WC: How would you compare European audiences to American audiences?

BG: It's hard to make a comparison really, because audiences are audiences. Some places they go nuts, other places they don't. So you can't really make a comparison, because people are people at the end of the day.

WC: I was wondering what bands your digging right now?

BG: Converge, I really like Converge.There's a band called Das Oath, an American band. People should check them out, they're fucking intense. They're fast. They're very rooted in the style of Napalm as in taking the metal but mixing it with hardcore from the mid eighties, like Negative Approach and Minor Threat sort of thing, and I like that, I really like that style. They also have a Killing Joke image to them as well, a mixture of a few things. Definitely recommend the people check them out, I think they're fucking great.

WC: What are your future plans?

BG: We got a tour in europe right after this, it's an X-mas festival thing, it travels through a few countries in europe. After that, we break for Christmas. January, we start on the activities for the new album, because it's finished, it's done, it's got to be worked on, you know? Then we do a couple of show case gigs, then we do European festivals. We're going to come back to the U.S. and do a headliner or possibly with The Melvins, probably going to do something with The Melvins. After that, go to Japan. After that... we don't know that far ahead.

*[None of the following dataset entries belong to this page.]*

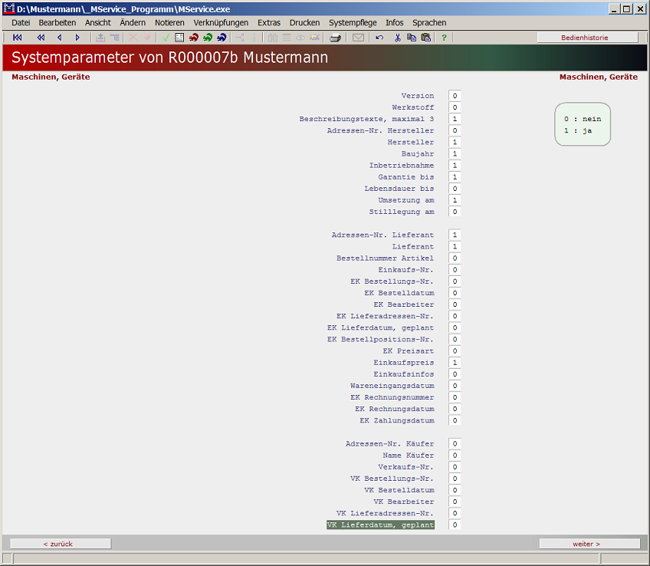Go to next record with right arrow

pos(77,38)
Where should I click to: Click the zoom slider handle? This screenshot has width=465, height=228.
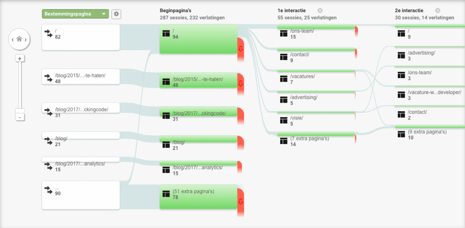(x=20, y=111)
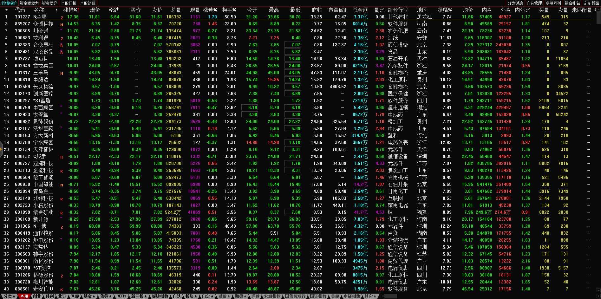Click the scroll-down arrow of vertical scrollbar
Screen dimensions: 601x299
coord(598,291)
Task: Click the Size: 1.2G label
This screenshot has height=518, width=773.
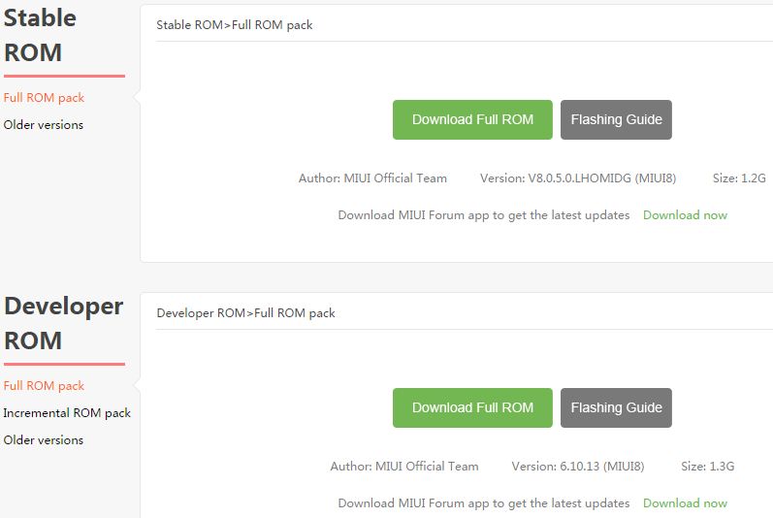Action: (x=739, y=178)
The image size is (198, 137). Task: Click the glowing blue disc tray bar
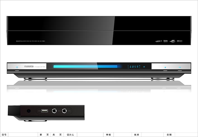85,67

WC: Barney, thank you for your time, man, I really appreciate it. (shaking hands) Do you have any last words for your fans out there?

BG: It sounds like a cliche because you always end up saying it, but it isn't. Thanks for your support, man. There's been times down the years where we kind of doubted ourselves whether we should come, but it's always been kids that encouraged us to move on, and we're grateful for that. We sincerely are.